## SHORT PROBLEM
Rewrite the material below, replacing every occurrence of "GUI agent" with "UI agent" and leaving everything else unchanged.
-.-.-
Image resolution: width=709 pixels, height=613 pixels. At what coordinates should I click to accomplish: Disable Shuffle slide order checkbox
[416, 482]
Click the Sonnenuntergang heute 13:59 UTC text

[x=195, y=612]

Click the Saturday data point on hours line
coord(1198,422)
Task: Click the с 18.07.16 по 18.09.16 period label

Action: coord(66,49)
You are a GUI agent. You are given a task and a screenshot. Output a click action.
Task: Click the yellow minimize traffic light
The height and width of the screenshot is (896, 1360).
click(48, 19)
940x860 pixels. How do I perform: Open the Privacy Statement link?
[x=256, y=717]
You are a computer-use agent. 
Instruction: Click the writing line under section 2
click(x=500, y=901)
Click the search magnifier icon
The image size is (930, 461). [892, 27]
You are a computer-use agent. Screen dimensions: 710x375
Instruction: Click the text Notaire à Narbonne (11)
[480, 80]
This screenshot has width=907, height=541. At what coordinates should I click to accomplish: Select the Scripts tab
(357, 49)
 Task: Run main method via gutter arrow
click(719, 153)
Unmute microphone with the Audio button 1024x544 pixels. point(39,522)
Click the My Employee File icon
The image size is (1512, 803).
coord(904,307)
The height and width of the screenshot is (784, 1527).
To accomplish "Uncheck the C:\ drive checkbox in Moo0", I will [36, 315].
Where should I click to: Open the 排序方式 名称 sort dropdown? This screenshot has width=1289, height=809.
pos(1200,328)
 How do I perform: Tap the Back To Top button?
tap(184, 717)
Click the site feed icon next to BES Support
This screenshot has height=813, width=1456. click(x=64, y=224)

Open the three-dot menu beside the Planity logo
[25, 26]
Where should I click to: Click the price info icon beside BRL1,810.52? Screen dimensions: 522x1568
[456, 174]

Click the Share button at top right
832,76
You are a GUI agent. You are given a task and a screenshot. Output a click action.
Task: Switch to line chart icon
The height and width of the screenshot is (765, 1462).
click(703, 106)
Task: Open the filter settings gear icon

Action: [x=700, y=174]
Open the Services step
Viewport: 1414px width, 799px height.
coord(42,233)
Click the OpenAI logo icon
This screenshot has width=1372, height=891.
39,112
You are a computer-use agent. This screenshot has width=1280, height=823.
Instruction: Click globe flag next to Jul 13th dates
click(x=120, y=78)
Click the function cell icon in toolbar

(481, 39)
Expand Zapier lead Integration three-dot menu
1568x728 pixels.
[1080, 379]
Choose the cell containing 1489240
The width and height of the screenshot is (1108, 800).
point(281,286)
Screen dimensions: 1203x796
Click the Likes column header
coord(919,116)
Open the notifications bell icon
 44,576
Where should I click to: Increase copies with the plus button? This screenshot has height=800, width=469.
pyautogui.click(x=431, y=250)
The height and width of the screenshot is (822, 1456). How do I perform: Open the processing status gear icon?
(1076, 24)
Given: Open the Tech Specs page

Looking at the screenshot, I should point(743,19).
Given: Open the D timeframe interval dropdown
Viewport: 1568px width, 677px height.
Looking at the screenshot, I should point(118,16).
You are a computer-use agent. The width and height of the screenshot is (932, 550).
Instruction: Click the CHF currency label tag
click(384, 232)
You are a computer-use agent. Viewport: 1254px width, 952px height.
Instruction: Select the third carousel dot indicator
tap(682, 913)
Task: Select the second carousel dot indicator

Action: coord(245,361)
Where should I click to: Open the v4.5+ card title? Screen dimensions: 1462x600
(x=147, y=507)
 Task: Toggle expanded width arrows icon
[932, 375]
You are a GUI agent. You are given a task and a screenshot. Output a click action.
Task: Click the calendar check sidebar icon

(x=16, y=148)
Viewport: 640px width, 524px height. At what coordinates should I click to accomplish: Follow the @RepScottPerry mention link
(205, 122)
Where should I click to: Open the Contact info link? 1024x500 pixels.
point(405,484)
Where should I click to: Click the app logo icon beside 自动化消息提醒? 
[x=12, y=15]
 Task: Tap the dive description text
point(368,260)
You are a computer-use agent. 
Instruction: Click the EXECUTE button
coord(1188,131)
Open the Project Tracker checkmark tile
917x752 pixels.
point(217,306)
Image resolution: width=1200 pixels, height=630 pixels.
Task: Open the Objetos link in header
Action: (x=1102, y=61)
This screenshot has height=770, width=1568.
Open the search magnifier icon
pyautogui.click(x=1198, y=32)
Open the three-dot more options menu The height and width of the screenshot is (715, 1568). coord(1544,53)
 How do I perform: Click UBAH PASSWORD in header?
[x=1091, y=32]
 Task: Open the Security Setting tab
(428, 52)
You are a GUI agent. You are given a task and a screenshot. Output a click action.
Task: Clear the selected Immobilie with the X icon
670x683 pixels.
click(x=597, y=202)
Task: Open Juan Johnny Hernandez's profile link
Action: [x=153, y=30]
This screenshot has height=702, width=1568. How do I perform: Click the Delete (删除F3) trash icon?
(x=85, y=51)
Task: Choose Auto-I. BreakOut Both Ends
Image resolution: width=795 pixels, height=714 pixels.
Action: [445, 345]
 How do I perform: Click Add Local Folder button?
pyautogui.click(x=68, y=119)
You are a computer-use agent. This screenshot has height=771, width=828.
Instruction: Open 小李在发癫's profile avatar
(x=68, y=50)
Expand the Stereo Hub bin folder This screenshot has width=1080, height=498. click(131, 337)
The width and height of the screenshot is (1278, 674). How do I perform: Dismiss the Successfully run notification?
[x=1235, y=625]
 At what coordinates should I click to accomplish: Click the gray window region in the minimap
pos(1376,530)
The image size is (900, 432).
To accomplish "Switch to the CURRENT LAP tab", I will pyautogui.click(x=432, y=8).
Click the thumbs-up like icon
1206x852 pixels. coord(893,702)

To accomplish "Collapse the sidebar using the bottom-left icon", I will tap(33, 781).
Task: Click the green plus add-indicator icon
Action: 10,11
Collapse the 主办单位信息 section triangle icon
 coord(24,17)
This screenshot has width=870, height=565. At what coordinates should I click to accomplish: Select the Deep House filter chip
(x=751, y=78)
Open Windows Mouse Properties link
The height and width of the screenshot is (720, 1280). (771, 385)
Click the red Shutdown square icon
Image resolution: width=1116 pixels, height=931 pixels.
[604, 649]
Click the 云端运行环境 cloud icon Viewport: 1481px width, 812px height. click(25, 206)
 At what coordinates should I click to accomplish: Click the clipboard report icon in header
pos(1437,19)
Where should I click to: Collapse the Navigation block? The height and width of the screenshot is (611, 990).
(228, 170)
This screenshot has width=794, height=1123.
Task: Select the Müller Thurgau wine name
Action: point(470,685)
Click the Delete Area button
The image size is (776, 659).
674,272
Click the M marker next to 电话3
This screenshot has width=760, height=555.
-.-.-
## REPLY TO THE EXERCISE
Image resolution: width=709 pixels, height=613 pixels. At what coordinates should I click to accomplish: Disable Shuffle slide order checkbox
[416, 482]
Click the Sonnenuntergang heute 13:59 UTC text

[x=195, y=612]

Click the Saturday data point on hours line
coord(1198,422)
Task: Click the с 18.07.16 по 18.09.16 period label

Action: coord(66,49)
You are a UI agent. You are given a task and a screenshot. Output a click action.
Task: Click the yellow minimize traffic light
The height and width of the screenshot is (896, 1360).
click(48, 19)
940x860 pixels. How do I perform: Open the Privacy Statement link?
[x=256, y=717]
You are a computer-use agent. 
Instruction: Click the writing line under section 2
click(x=500, y=901)
Click the search magnifier icon
The image size is (930, 461). [892, 27]
You are a computer-use agent. Screen dimensions: 710x375
Instruction: Click the text Notaire à Narbonne (11)
[480, 80]
This screenshot has width=907, height=541. At what coordinates should I click to accomplish: Select the Scripts tab
(357, 49)
 Task: Run main method via gutter arrow
click(719, 153)
Unmute microphone with the Audio button 1024x544 pixels. point(39,522)
Click the My Employee File icon
The image size is (1512, 803).
coord(904,307)
The height and width of the screenshot is (784, 1527).
To accomplish "Uncheck the C:\ drive checkbox in Moo0", I will [36, 315].
Where should I click to: Open the 排序方式 名称 sort dropdown? This screenshot has width=1289, height=809.
pos(1200,328)
 How do I perform: Tap the Back To Top button?
tap(184, 717)
Click the site feed icon next to BES Support
This screenshot has height=813, width=1456. click(x=64, y=224)

Open the three-dot menu beside the Planity logo
[25, 26]
Where should I click to: Click the price info icon beside BRL1,810.52? Screen dimensions: 522x1568
[456, 174]

Click the Share button at top right
832,76
You are a UI agent. You are given a task and a screenshot. Output a click action.
Task: Switch to line chart icon
The height and width of the screenshot is (765, 1462).
click(703, 106)
Task: Open the filter settings gear icon

Action: [x=700, y=174]
Open the Services step
Viewport: 1414px width, 799px height.
coord(42,233)
Click the OpenAI logo icon
This screenshot has width=1372, height=891.
39,112
You are a computer-use agent. This screenshot has width=1280, height=823.
Instruction: Click globe flag next to Jul 13th dates
click(x=120, y=78)
Click the function cell icon in toolbar

(481, 39)
Expand Zapier lead Integration three-dot menu
1568x728 pixels.
[1080, 379]
Choose the cell containing 1489240
The width and height of the screenshot is (1108, 800).
point(281,286)
Screen dimensions: 1203x796
Click the Likes column header
coord(919,116)
Open the notifications bell icon
 44,576
Where should I click to: Increase copies with the plus button? This screenshot has height=800, width=469.
pyautogui.click(x=431, y=250)
The height and width of the screenshot is (822, 1456). How do I perform: Open the processing status gear icon?
(1076, 24)
Given: Open the Tech Specs page

Looking at the screenshot, I should point(743,19).
Given: Open the D timeframe interval dropdown
Viewport: 1568px width, 677px height.
Looking at the screenshot, I should point(118,16).
You are a computer-use agent. The width and height of the screenshot is (932, 550).
Instruction: Click the CHF currency label tag
click(384, 232)
You are a computer-use agent. Viewport: 1254px width, 952px height.
Instruction: Select the third carousel dot indicator
tap(682, 913)
Task: Select the second carousel dot indicator

Action: coord(245,361)
Where should I click to: Open the v4.5+ card title? Screen dimensions: 1462x600
(x=147, y=507)
 Task: Toggle expanded width arrows icon
[932, 375]
You are a UI agent. You are given a task and a screenshot. Output a click action.
Task: Click the calendar check sidebar icon

(x=16, y=148)
Viewport: 640px width, 524px height. At what coordinates should I click to accomplish: Follow the @RepScottPerry mention link
(205, 122)
Where should I click to: Open the Contact info link? 1024x500 pixels.
point(405,484)
Where should I click to: Click the app logo icon beside 自动化消息提醒? 
[x=12, y=15]
 Task: Tap the dive description text
point(368,260)
You are a computer-use agent. 
Instruction: Click the EXECUTE button
coord(1188,131)
Open the Project Tracker checkmark tile
917x752 pixels.
point(217,306)
Image resolution: width=1200 pixels, height=630 pixels.
Task: Open the Objetos link in header
Action: (x=1102, y=61)
This screenshot has height=770, width=1568.
Open the search magnifier icon
pyautogui.click(x=1198, y=32)
Open the three-dot more options menu The height and width of the screenshot is (715, 1568). coord(1544,53)
 How do I perform: Click UBAH PASSWORD in header?
[x=1091, y=32]
 Task: Open the Security Setting tab
(428, 52)
You are a UI agent. You are given a task and a screenshot. Output a click action.
Task: Clear the selected Immobilie with the X icon
670x683 pixels.
click(x=597, y=202)
Task: Open Juan Johnny Hernandez's profile link
Action: [x=153, y=30]
This screenshot has height=702, width=1568. How do I perform: Click the Delete (删除F3) trash icon?
(x=85, y=51)
Task: Choose Auto-I. BreakOut Both Ends
Image resolution: width=795 pixels, height=714 pixels.
Action: [445, 345]
 How do I perform: Click Add Local Folder button?
pyautogui.click(x=68, y=119)
You are a computer-use agent. This screenshot has height=771, width=828.
Instruction: Open 小李在发癫's profile avatar
(x=68, y=50)
Expand the Stereo Hub bin folder This screenshot has width=1080, height=498. click(131, 337)
The width and height of the screenshot is (1278, 674). How do I perform: Dismiss the Successfully run notification?
[x=1235, y=625]
 At what coordinates should I click to accomplish: Click the gray window region in the minimap
pos(1376,530)
The image size is (900, 432).
To accomplish "Switch to the CURRENT LAP tab", I will pyautogui.click(x=432, y=8).
Click the thumbs-up like icon
1206x852 pixels. coord(893,702)

To accomplish "Collapse the sidebar using the bottom-left icon", I will tap(33, 781).
Task: Click the green plus add-indicator icon
Action: 10,11
Collapse the 主办单位信息 section triangle icon
 coord(24,17)
This screenshot has width=870, height=565. At what coordinates should I click to accomplish: Select the Deep House filter chip
(x=751, y=78)
Open Windows Mouse Properties link
The height and width of the screenshot is (720, 1280). (771, 385)
Click the red Shutdown square icon
Image resolution: width=1116 pixels, height=931 pixels.
[604, 649]
Click the 云端运行环境 cloud icon Viewport: 1481px width, 812px height. click(25, 206)
 At what coordinates should I click to accomplish: Click the clipboard report icon in header
pos(1437,19)
Where should I click to: Collapse the Navigation block? The height and width of the screenshot is (611, 990).
(228, 170)
This screenshot has width=794, height=1123.
Task: Select the Müller Thurgau wine name
Action: point(470,685)
Click the Delete Area button
The image size is (776, 659).
674,272
Click the M marker next to 电话3
This screenshot has width=760, height=555.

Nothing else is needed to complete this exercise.